This time we added a function coord_cartesian() to the end of our ggplot() call. We defined the limits of the x axis to be between 0 and 180. This way, we can get a better look at the trends in our data.

Why do we define limits inside this function? Well, we could have also manually defined the scale with scale_x_continuous(limits = c(0, 180)). This may seem more inuitive, but it throws out the data points outside the limits prior to plotting. Why is this a problem? ggplot has some nice functionalities such as drawing lines of best fit for you based on the data in the plot. If you throw data away while plotting, your line of best fit will shift. So, if you decide that you want to change your scale but keep your model fits for all data, use coord_cartesian().

Given this is an outlier, your choice doesn’t matter if you’re just trying to show trends like this, but your choice is important if you want to show any inferential statistics associated with the data.

Next up, we’ll look at changing a few components of the points on the plot.

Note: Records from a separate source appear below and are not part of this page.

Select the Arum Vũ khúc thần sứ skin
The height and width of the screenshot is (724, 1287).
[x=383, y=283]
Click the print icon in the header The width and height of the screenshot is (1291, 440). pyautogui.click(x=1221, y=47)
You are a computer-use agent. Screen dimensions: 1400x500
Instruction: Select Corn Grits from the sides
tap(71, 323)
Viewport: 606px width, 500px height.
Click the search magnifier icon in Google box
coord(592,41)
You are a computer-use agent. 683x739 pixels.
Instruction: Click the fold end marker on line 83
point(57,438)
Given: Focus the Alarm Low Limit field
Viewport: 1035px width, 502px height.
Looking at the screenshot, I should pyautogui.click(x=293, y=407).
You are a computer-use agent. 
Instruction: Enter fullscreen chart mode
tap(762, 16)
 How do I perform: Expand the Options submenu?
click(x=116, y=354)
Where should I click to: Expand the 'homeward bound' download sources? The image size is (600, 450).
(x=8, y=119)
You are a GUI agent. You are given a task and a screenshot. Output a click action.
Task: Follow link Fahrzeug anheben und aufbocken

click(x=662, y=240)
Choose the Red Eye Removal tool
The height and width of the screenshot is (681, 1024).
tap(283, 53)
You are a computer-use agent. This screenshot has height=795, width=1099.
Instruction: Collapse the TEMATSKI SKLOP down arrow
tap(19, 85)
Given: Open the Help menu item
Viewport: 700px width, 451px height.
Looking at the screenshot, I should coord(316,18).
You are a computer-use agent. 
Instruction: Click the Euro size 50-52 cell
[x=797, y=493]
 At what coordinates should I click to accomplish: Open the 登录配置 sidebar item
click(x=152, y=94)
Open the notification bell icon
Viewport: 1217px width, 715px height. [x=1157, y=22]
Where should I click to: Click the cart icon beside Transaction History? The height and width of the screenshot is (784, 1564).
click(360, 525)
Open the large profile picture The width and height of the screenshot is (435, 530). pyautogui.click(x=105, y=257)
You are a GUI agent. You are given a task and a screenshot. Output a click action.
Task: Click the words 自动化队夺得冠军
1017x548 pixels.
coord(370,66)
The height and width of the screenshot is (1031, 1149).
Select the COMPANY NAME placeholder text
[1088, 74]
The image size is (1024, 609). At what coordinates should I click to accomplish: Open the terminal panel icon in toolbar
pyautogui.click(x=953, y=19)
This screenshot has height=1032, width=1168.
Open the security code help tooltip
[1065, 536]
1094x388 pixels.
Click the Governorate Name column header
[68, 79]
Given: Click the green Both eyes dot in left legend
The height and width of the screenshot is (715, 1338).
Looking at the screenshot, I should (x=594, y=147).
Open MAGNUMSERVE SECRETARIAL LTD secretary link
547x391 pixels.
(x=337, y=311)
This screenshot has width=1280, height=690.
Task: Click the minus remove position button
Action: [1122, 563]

ggplot(data = filtered_starwars) +
  geom_point(mapping = aes(x = mass, 
                           y = height, 
                           colour = gender
                           ),
             alpha = 0.7, # opacity
             shape = 17, # triangles
             size = 4) + # bigger points
  coord_cartesian(xlim = c(0, 180))

We’ve added 3 variables outside of the aes() mapping. This means that all of the points within the plot are changed in the same way:

  1. They all become a little bit transparent through the alpha variable definition;
  2. They all take a triangle shape through the shape variable definition (and the number associated)
  3. They are all the same size due to the size variable definition.

If we put these variables within the aes() mappings and associated them with a variable within the data set, such as gender, then each point would be affected differently depending on which level of the gender factor the individual data points belong to. It’s important to remember that everything within aes() is mapped onto variables with which to display your data. So, the x location, y location, and anything else that you define within aes() can vary by your data set. Everything outside of it will affect all levels of your data.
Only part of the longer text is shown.